The Village of Orchard Lake lies on the southwest shore of the lake with a population of 2,455 residents (2018). Orchard Lake, Cass Lake, and Upper Straits Lake are all within or partially within the city limits. The community has adopted zoning rules for the purpose of preserving the garden-like environment of the community.

This is an upscale community with a low concentration of lakefront homes. Homes with large lots are found on the southeast, west, and northwest shorelines. Public access to Orchard Lake is provided by the Michigan Department of Natural Resources via a public access boat ramp on the southwest shore with parking for about 60 vehicles.

Lake Orchard Village is a small community with about 900 dwellings (2018). Of these, 780 are owner occupied. The median home value is $713,600 with an average value of about $938,100. The median household income is $181,700 and the average is $226,400.  Orchard Lake Village is consistently ranked as the most affluent town in Michigan.
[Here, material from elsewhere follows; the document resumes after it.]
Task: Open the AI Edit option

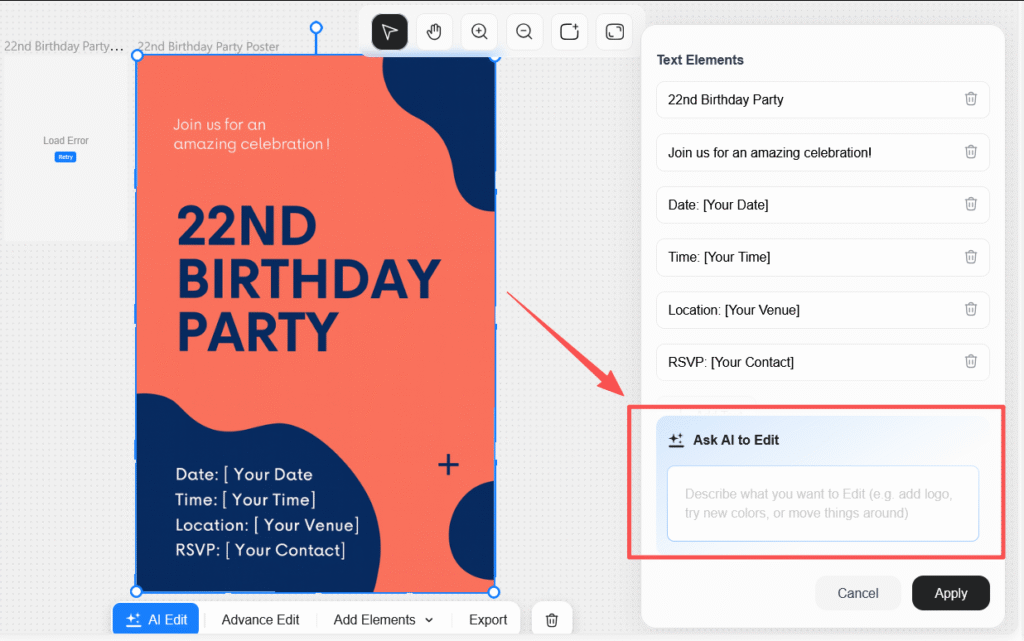Action: click(x=157, y=620)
Besides St. Mary’s Preparatory, Orchard Lake Village is mostly located in the West Bloomfield Public School District. As of 2013, the school district had 6,633 students including 1,326 from outside the district as part of its “Schools of Choice” program. There is approximately 1 teacher per 15 students. The district was distinguished as the 2013 “District of the Year” by the Oakland County Community and Adult Educators for outstanding community education programs and services. One portion of Orchard Lake Village is in Walled Lake Consolidated Schools.

Nearby towns are (by distance):

  • Keego Harbor
  • Sylvan Lake
  • Franklin
  • Pontiac
  • Bloomfield Hills
  • Wolverine Lake
  • Bingham Farms
  • Farmington Hills
  • Walled Lake


Local Lore

Native Americans are credited with planting the apple trees on Apple Island and the vicinity is rich in legends of Native Americans. A stone monument near the junction of Commerce Road and Indian Trail Road, at the northeast side of the lake, marks one end of a trail between Mt. Clemens and Orchard Lake. The monument commemorates the great Chief Pontiac and his warriors who are said to have come here after the Battle of Bloody Run.

Chief Pontiac and his followers are rumored to have used Apple Island as a home site, although there is no proof to substantiate this. Stories are told of Native Americans escaping from their enemies by riding across the lake on the shallow bars out to the island because they knew where the bars were and their enemies did not.